What is needed:
Rewrite the items starting with the line containing "Jump to the last bar arrow" and going on through the end of the items, swapping "branch icon" for "branch symbol" and keeping everything else the same. Leave the pictures out of your answer.

## BEGIN Data to process

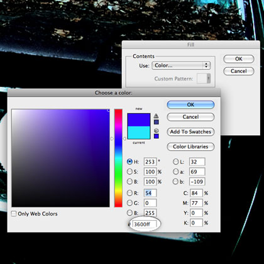This screenshot has height=264, width=264.
Task: Click the hex color value field
Action: pos(145,224)
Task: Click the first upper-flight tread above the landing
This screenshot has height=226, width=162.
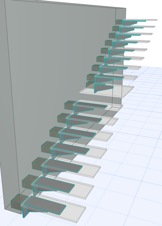Action: click(x=110, y=77)
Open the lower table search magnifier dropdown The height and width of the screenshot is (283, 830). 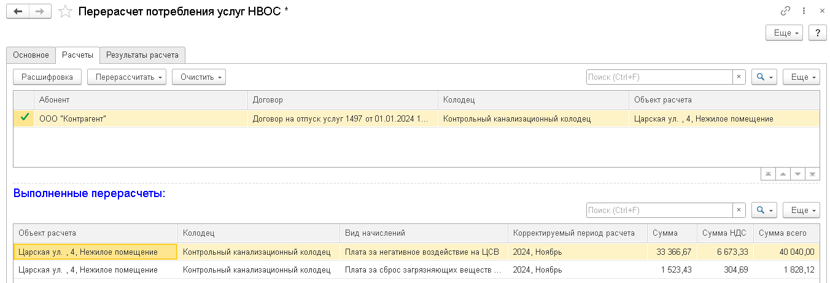tap(764, 210)
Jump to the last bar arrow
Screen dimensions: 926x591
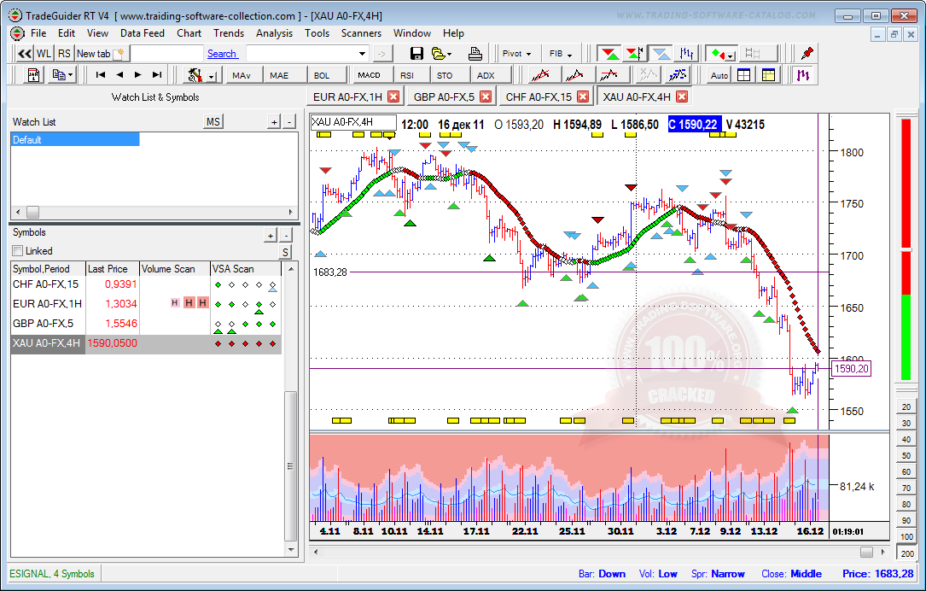click(156, 75)
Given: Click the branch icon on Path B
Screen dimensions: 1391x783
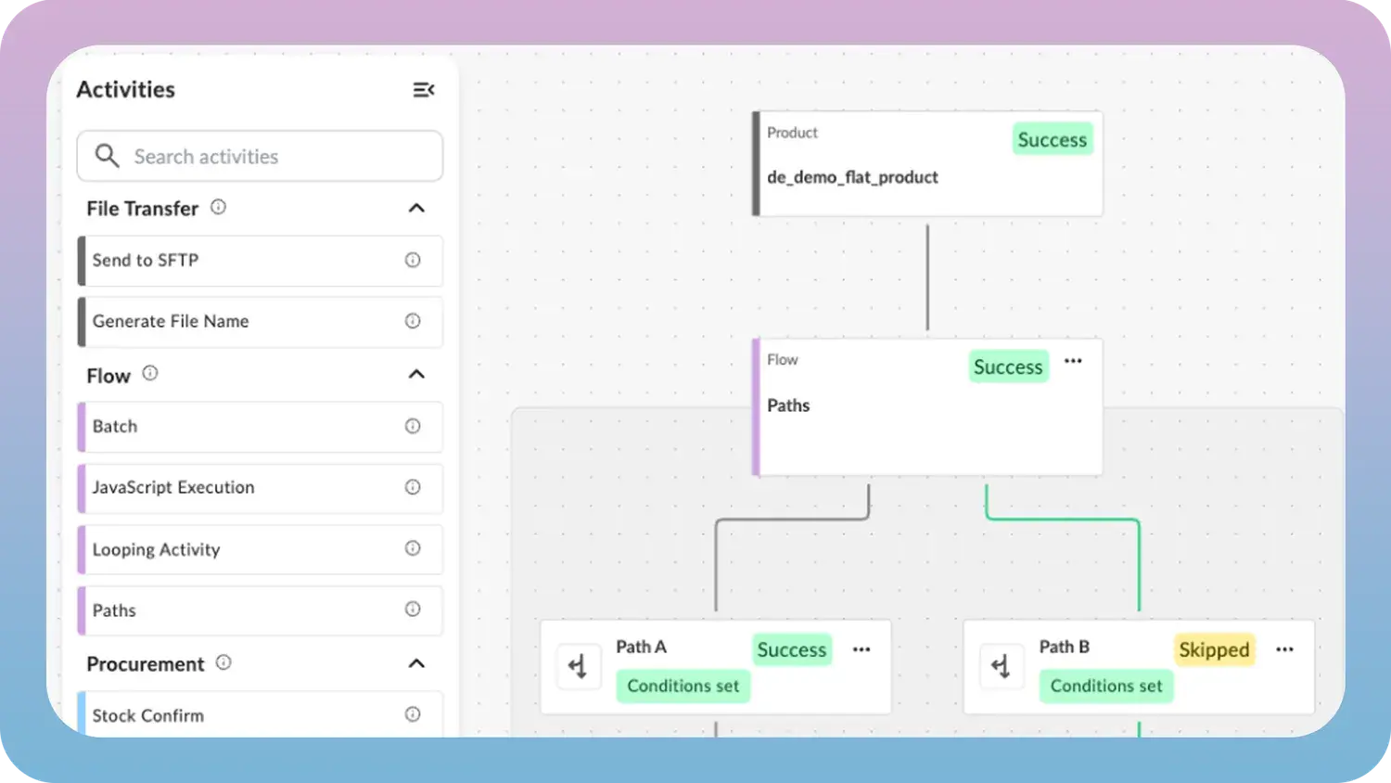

## END Data to process

Response to the exercise:
Jump to the last bar arrow
Screen dimensions: 926x591
click(156, 75)
Given: Click the branch symbol on Path B
Screen dimensions: 1391x783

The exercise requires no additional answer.